▶ **WORK TO BE COMPLETED**
The lines to return are those from the line holding "You are a GUI" through the last line of the entries below, both included, written exactly and without pictures.
═════ DATA SHOWN ═════
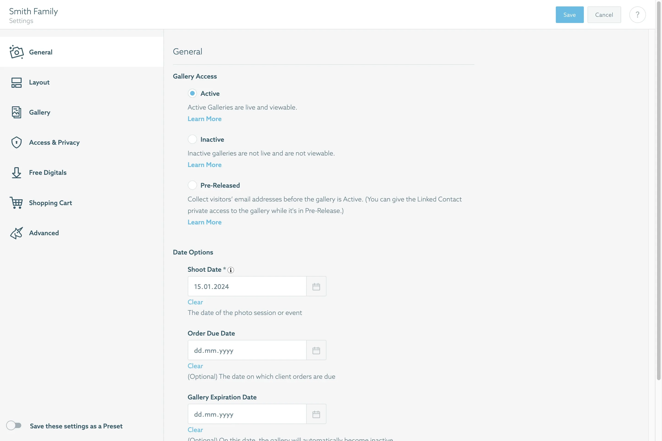Open the Order Due Date calendar picker

pyautogui.click(x=316, y=350)
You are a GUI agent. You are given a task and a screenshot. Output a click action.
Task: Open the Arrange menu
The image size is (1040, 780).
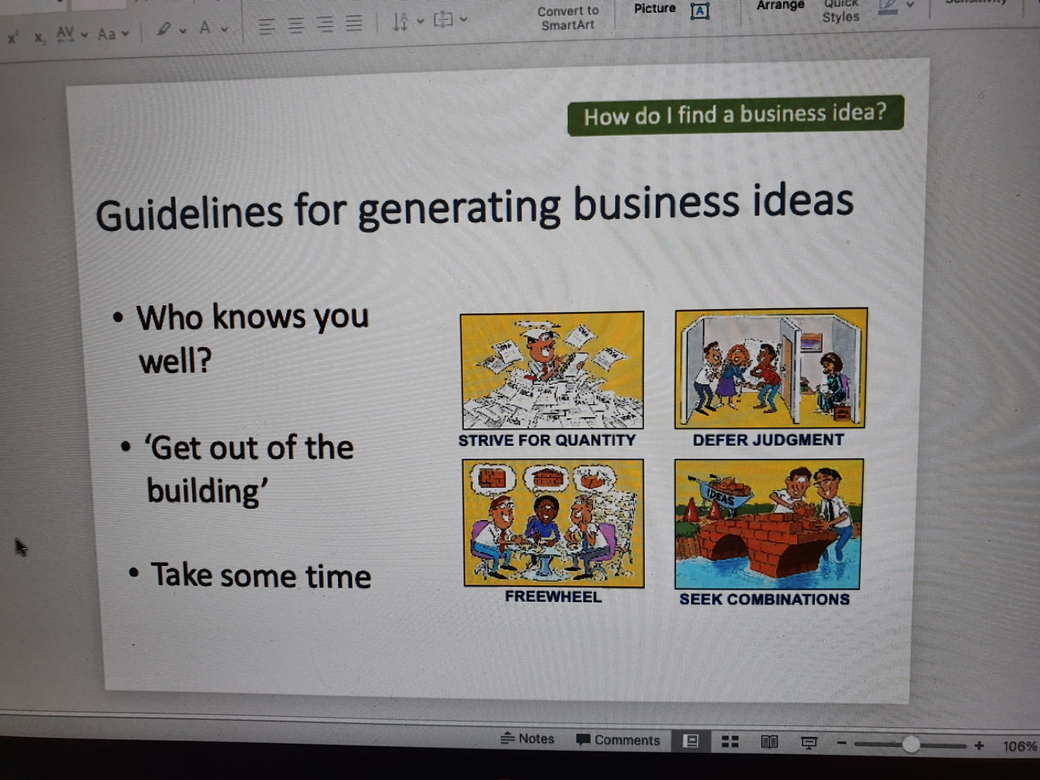780,5
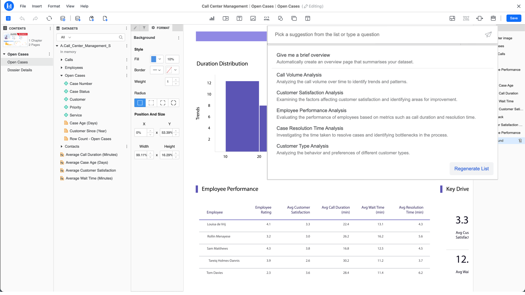Image resolution: width=525 pixels, height=295 pixels.
Task: Switch to the Dossier Details page
Action: (x=19, y=70)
═════
▶ **WRITTEN ANSWER**
You are a GUI agent. You are given a task and a screenshot. Output a click action.
Task: Open the Arrange menu
The image size is (1040, 780).
780,5
Image resolution: width=525 pixels, height=295 pixels.
Task: Switch to the Dossier Details page
Action: (x=19, y=70)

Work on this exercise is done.